Recensioni

7.4

Con il cantante/chitarrista Matt Kwasniewski-Kelvin lontano dal gruppo per motivi di salute, i restanti Black MidiGeordie Greep (chitarra e voce), Cameron Picton (basso e voce) e Morgan Simpson (batteria) – colgono l’occasione per cortocircuitare il loro suono, già di per sé cervellotico, in maniera differente, coadiuvati inoltre dal sassofonista Kaidi Akinnibi e dal tastierista Seth Evans. Il nuovo album dell’oramai trio trova nuove traiettorie basandosi meno sull’improvvisazione e più su una cura puntuale degli arrangiamenti, di per sé meno corrosivi dal punto di vista strettamente epidermico, ma – niente paura – ugualmente schiacciasassi, se non di più, grazie alla densità delle stratificazioni sonore e all’impatto di un drammatismo scenico molto più viscerale.

Un disco, questo Cavalcade, che con il suo bel trip istrionico e strabordante scansa qualsiasi ipotesi di occasionalità, mostrando invece un endoscheletro ben saldo e un talento sagace quanto imprevedibile nel distillare un calembour schizofrenico di generi in una visione consistente. Un metodo non inedito in senso assoluto, basti pensare alla surreale opera no wave John Gavanti del 1980, nata dalla collaborazione di Mars e DNA, al jazz blobbistico dei Fantomas, o alle più recenti interpretazioni sopra le righe di scuola Skin Graft, come quelle (per certi versi sovrapponibili al suono dei londinesi) dei Koenjihyakkei di Tatsuya Yoshida (Ruins).

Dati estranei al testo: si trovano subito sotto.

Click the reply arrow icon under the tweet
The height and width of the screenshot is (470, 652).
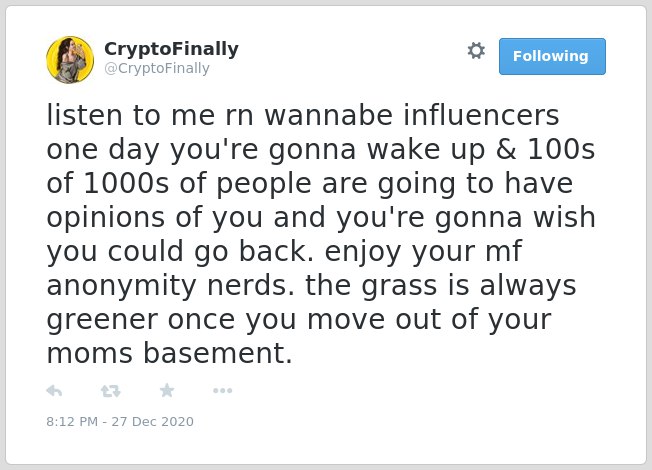click(54, 391)
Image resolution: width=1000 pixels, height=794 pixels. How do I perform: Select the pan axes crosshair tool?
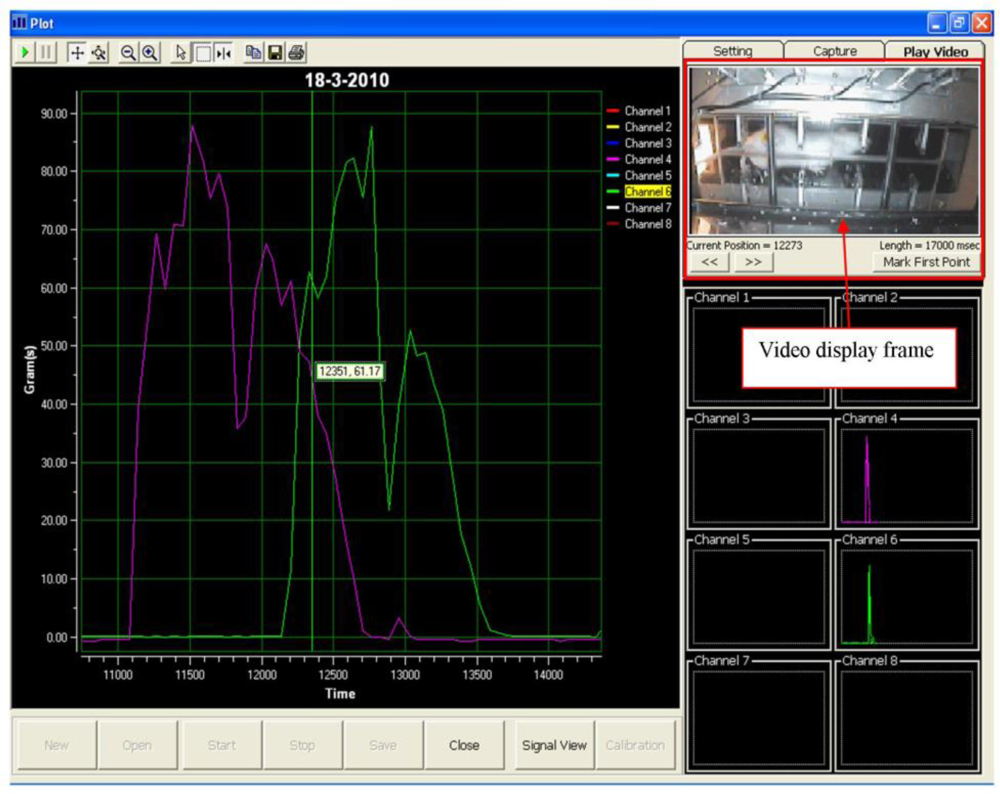tap(77, 53)
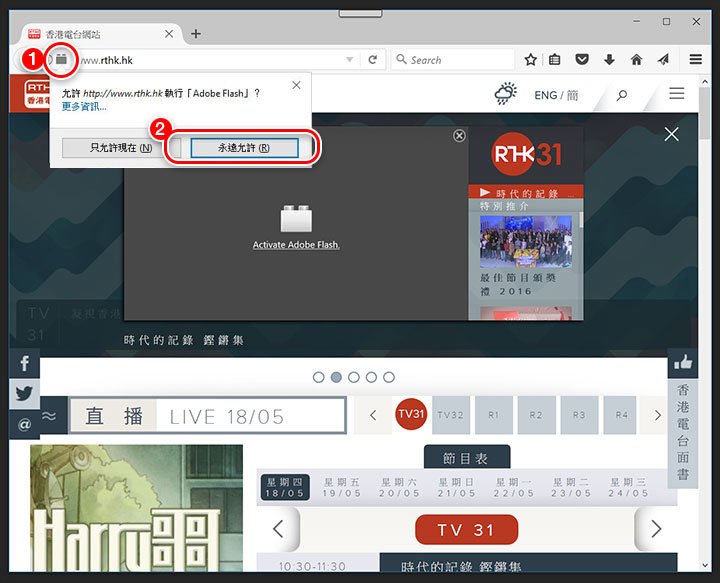Select the 19/05 schedule date tab

click(342, 487)
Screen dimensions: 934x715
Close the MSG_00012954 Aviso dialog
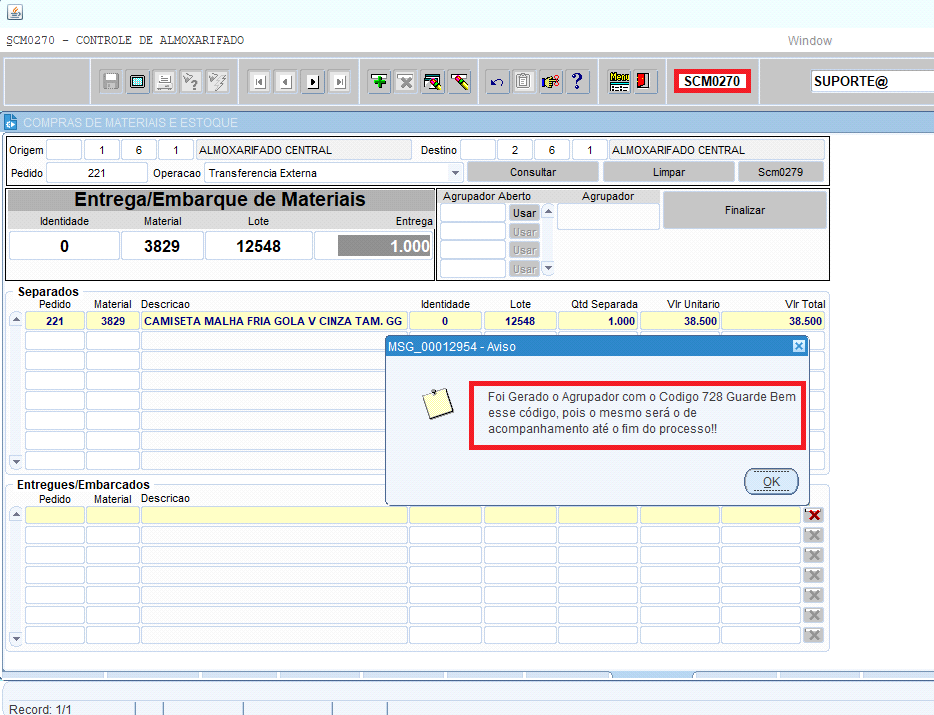798,346
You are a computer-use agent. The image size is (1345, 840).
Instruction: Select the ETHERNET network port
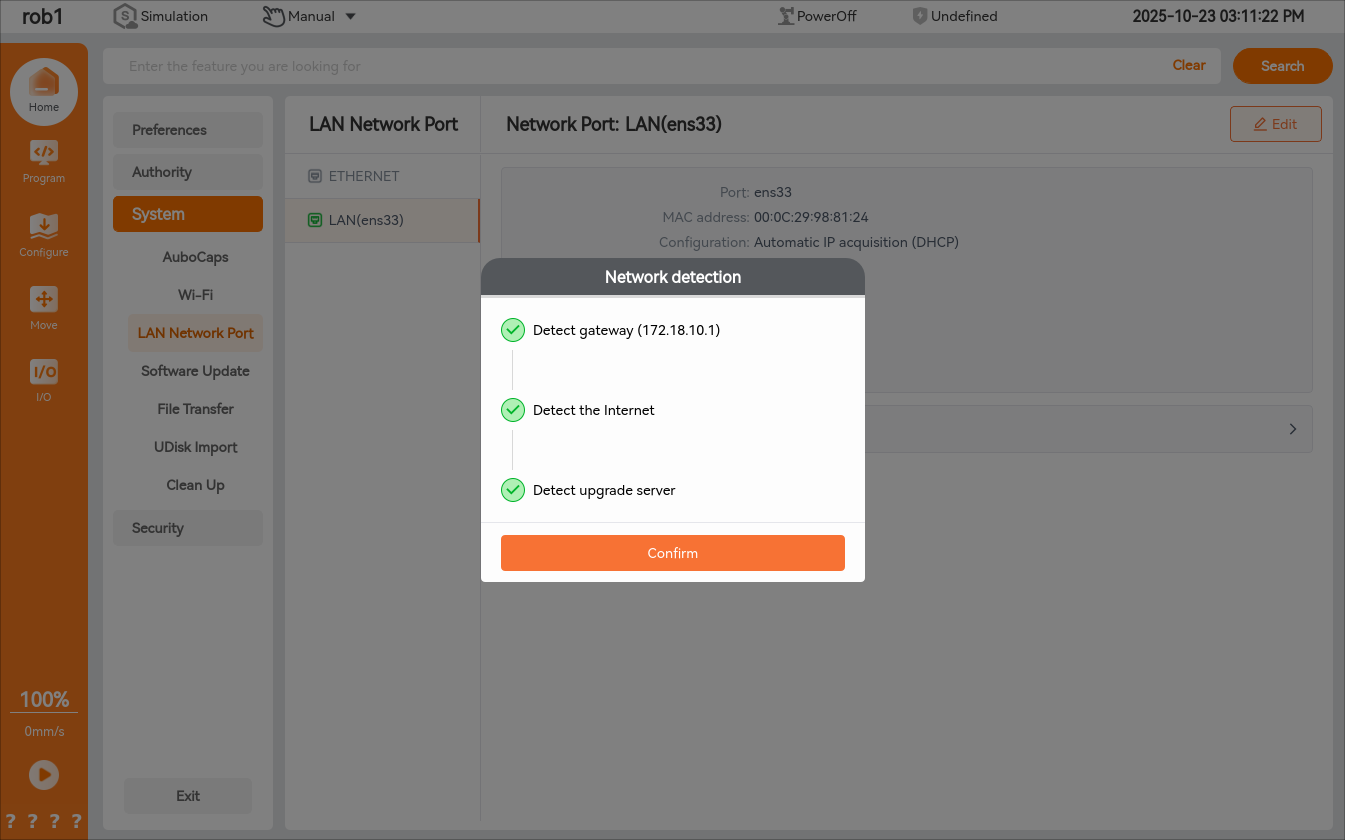364,176
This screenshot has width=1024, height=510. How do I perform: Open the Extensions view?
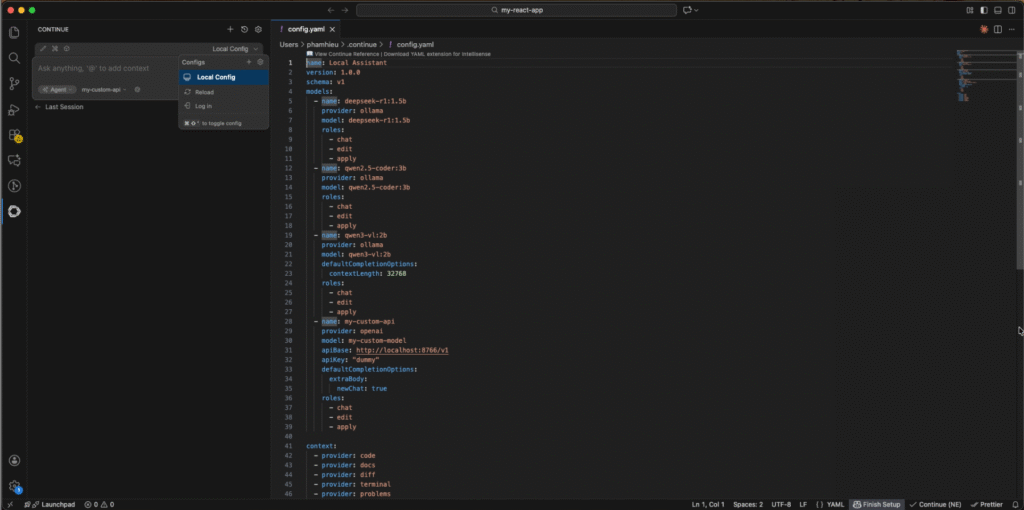(x=14, y=135)
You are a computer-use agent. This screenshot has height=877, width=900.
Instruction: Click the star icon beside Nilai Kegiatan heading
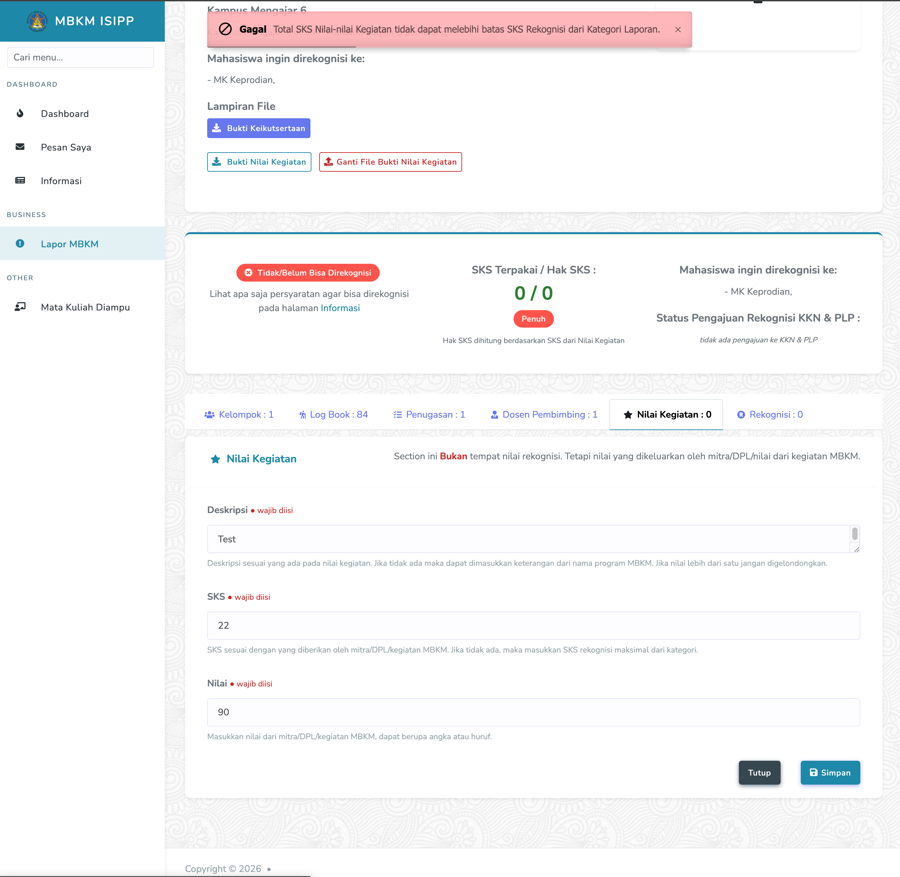[x=215, y=459]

In questo labirinto di riferimenti i Black Midi si pongono a testa alta, con un piglio da big band folle quanto lucida nelle sue azioni, spingendo con furia una cavalcata, appunto, funambolica e trasformista. Quella che muove programmaticamente dal progressivo e “sviolinato” mix surreale di post-punk, math rock e funk pestone di John L, il racconto ciò che accade ai leader delle sette spirituali quando gli adepti si rivoltano contro di loro: tra corse a perdifiato dal grande impatto scenico ed eleganti rarefazioni sostenute da un reading à la Malcolm Mooney, incalzate da dissonanze contundenti e potentissimi tagli jazz-core.

E così via, tra jazz-rock ipercinetici che si disperdono in stralunate teatralità da vaudeville (Hogwash and Balderdash) a schizofrenie impastate di lirismo canterburiano (Slow), passando per debordanti funk obliqui dal sapore prog (Dethroned e Chondromalacia Patella) e raffinatezze che sembrano scritte da un Gershwin del male (Marlene Dietrich), per arrivare alla ballatona progressiva che estremizza la teatralità degli Art Bears (Ascending Forth). Ci piace parecchio.